EXERCISE OBJECTIVE: Where does the string "computer" appear? Copy every line of the entries below that holds it.

RECORDS SUPPLIED:
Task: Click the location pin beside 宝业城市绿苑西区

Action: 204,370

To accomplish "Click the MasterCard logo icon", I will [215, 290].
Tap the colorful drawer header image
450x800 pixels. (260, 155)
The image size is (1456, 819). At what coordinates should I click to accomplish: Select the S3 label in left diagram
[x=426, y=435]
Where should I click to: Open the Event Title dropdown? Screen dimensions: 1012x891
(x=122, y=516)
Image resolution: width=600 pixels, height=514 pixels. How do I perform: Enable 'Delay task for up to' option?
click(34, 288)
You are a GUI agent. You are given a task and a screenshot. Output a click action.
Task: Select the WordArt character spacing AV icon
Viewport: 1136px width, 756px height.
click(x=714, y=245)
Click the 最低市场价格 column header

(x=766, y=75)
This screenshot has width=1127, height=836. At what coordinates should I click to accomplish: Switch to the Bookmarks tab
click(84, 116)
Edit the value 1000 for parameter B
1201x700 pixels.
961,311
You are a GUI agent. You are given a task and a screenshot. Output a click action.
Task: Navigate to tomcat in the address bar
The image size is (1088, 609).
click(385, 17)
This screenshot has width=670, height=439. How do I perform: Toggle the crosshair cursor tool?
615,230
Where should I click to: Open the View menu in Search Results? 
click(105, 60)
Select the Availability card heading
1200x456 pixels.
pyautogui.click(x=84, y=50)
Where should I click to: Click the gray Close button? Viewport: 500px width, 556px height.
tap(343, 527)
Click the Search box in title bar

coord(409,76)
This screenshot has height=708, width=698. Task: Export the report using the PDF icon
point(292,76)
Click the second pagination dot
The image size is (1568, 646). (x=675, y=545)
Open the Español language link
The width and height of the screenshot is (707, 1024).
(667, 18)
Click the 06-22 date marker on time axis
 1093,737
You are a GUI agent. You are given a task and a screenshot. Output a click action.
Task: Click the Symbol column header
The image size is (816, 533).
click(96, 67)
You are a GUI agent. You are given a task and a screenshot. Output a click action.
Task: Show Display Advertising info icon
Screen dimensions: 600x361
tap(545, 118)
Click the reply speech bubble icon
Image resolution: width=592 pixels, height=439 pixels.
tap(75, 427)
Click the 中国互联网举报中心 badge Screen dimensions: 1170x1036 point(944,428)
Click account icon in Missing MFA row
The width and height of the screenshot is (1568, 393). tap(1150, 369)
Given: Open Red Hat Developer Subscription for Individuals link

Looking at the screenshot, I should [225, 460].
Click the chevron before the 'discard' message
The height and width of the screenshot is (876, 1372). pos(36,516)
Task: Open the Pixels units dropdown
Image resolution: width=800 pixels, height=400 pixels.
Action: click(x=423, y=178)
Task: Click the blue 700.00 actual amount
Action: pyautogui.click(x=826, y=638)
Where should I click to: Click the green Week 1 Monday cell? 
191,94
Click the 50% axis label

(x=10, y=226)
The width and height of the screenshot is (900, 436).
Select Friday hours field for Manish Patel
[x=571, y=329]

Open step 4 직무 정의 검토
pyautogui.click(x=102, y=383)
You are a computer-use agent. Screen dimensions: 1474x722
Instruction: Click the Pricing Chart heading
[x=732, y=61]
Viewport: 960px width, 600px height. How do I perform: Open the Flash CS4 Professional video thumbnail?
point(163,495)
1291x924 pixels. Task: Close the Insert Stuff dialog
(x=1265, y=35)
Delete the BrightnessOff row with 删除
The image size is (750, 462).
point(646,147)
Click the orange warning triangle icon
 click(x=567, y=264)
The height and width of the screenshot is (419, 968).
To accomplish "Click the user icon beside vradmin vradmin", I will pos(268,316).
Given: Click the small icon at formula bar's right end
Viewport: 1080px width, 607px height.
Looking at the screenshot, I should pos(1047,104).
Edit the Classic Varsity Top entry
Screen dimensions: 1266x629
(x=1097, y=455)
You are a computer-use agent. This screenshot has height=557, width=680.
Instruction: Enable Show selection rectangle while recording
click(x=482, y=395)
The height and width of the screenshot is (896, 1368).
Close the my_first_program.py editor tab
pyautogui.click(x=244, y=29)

YOUR SOLUTION:
You are a computer-use agent. Screen dimensions: 1474x722
You are a computer-use agent. This screenshot has height=557, width=680.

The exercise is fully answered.